Problem statement: From the material below, copy each line that holds the word "size".

Data for review:

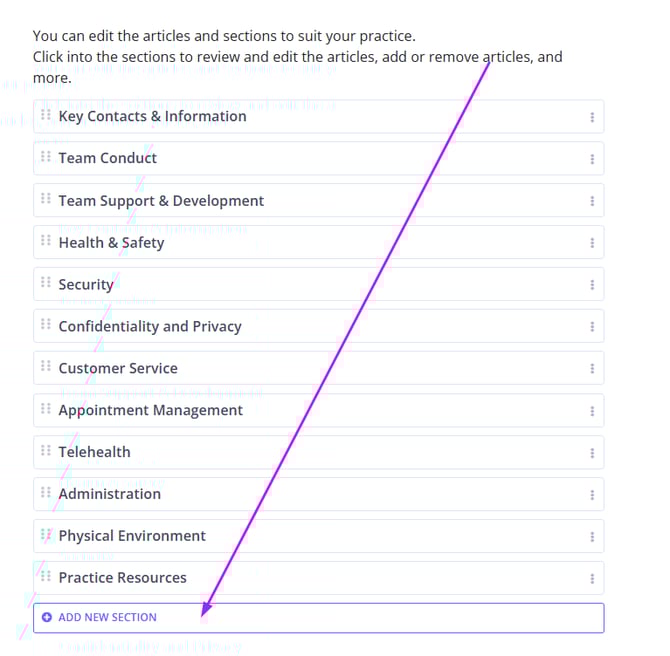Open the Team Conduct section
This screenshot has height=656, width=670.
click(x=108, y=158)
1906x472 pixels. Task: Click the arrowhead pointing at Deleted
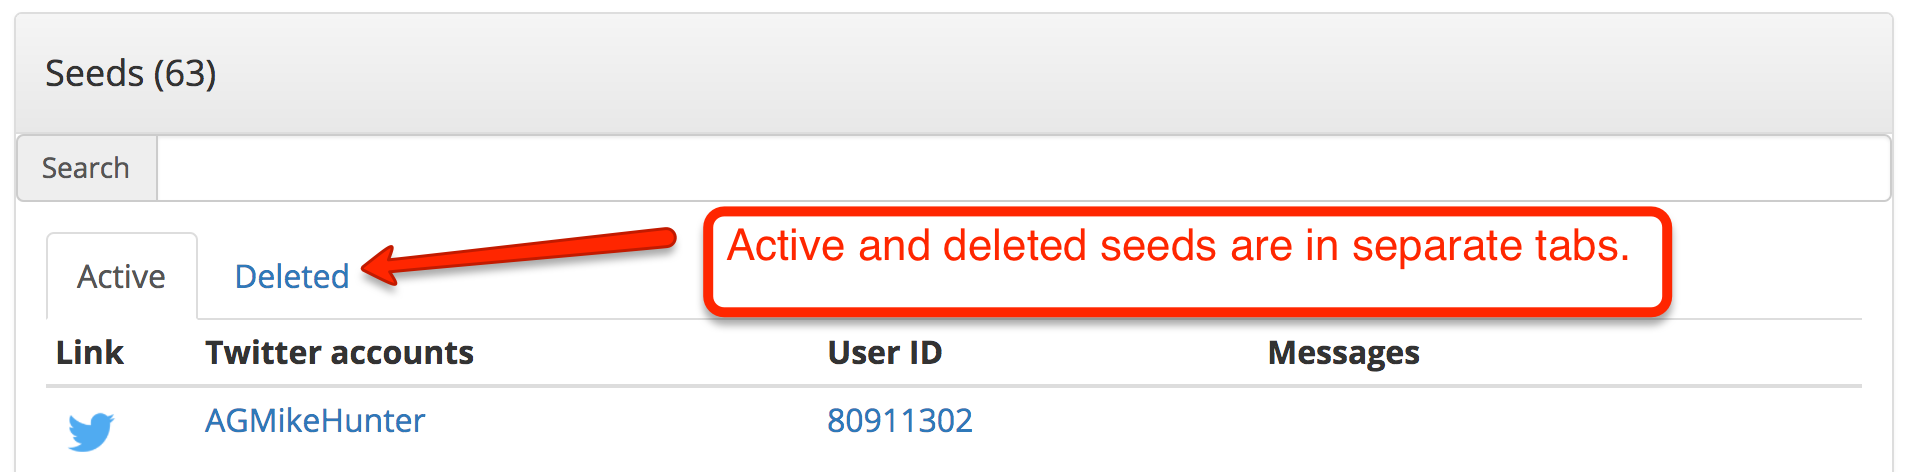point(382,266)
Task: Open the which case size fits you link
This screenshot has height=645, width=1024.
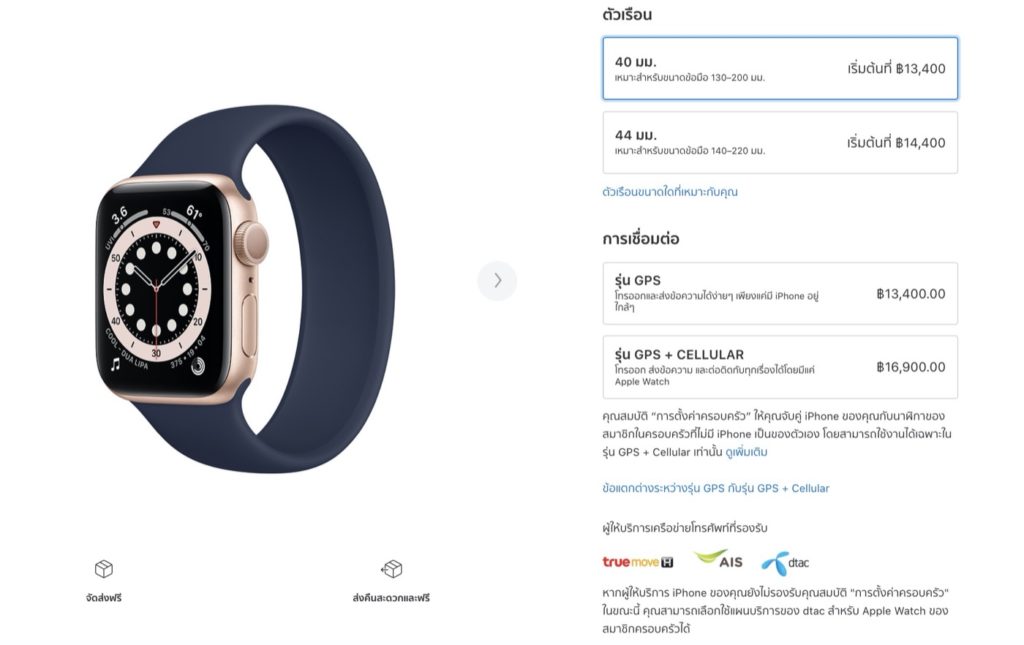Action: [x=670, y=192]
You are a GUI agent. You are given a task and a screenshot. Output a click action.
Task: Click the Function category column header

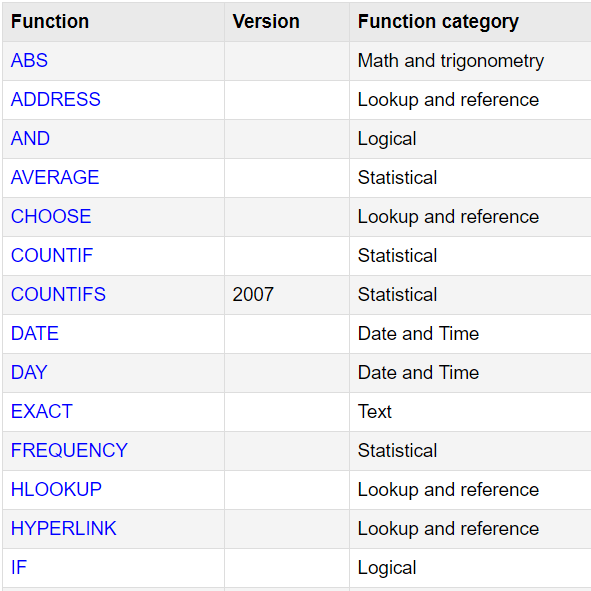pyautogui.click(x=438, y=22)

--

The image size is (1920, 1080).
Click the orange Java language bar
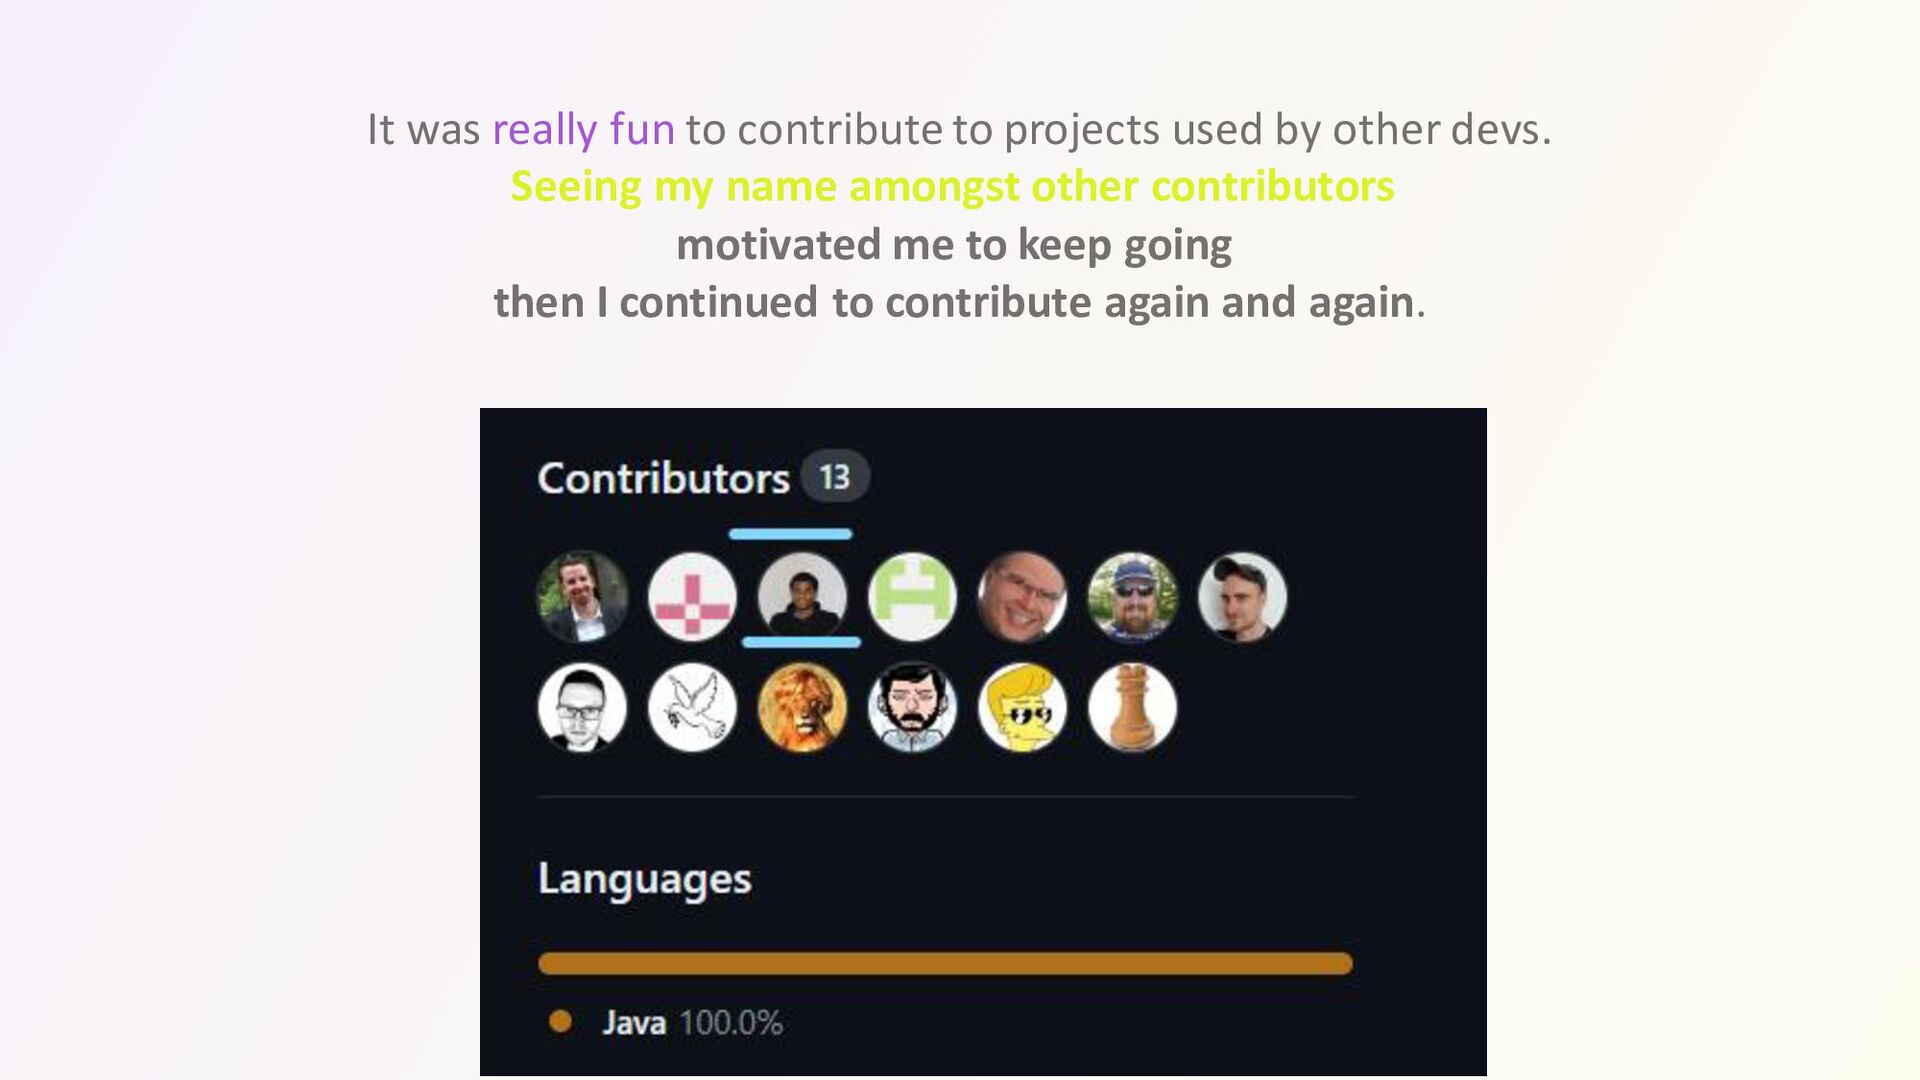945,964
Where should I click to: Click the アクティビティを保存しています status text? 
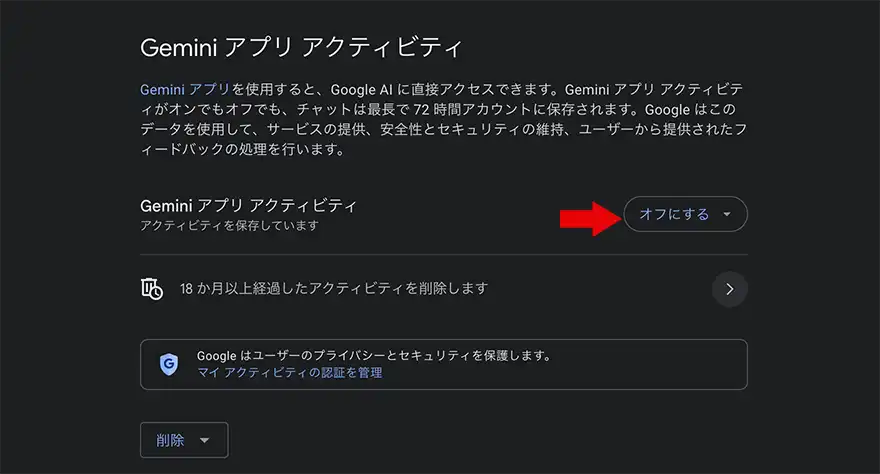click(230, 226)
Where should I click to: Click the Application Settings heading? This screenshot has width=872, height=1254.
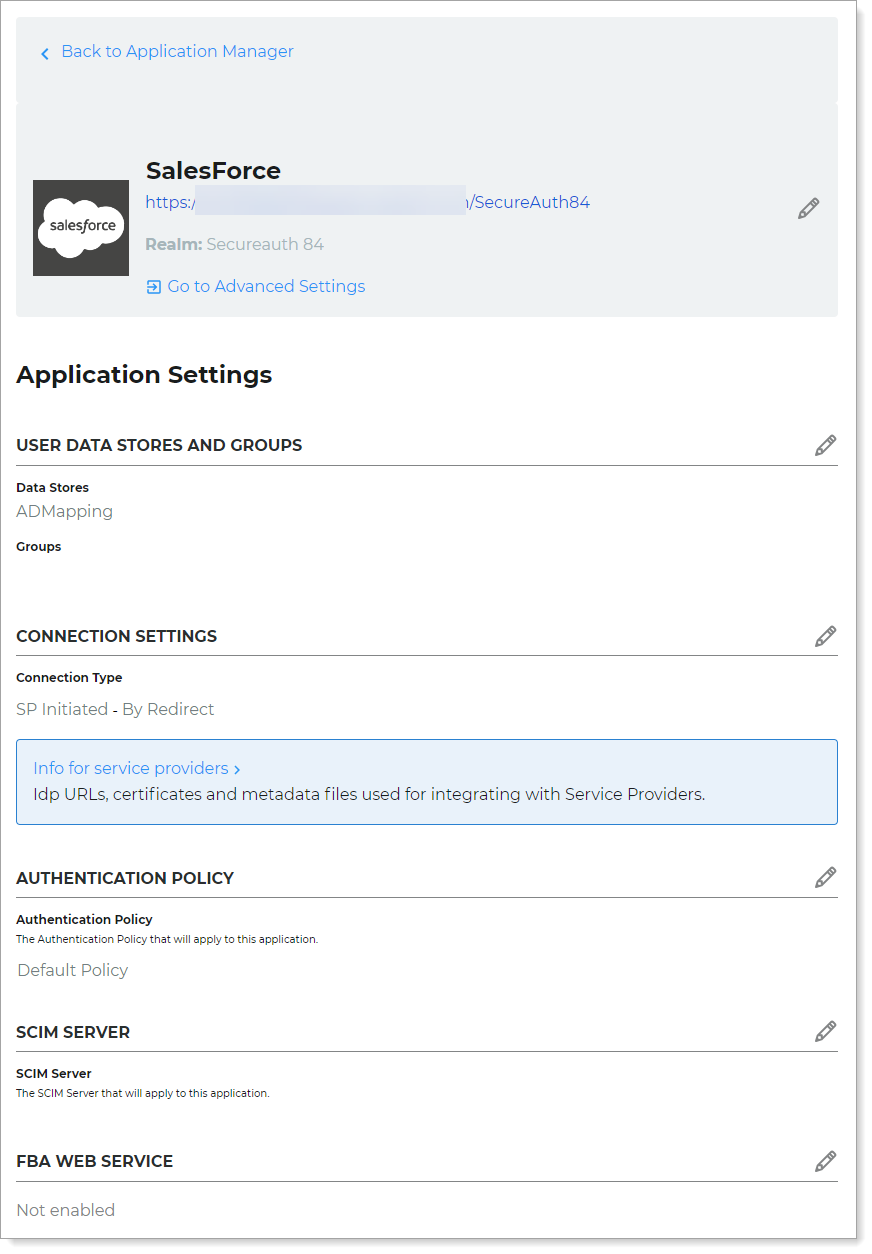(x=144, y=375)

Response area:
Task: Open the which case size fits you link
The image size is (1920, 1080).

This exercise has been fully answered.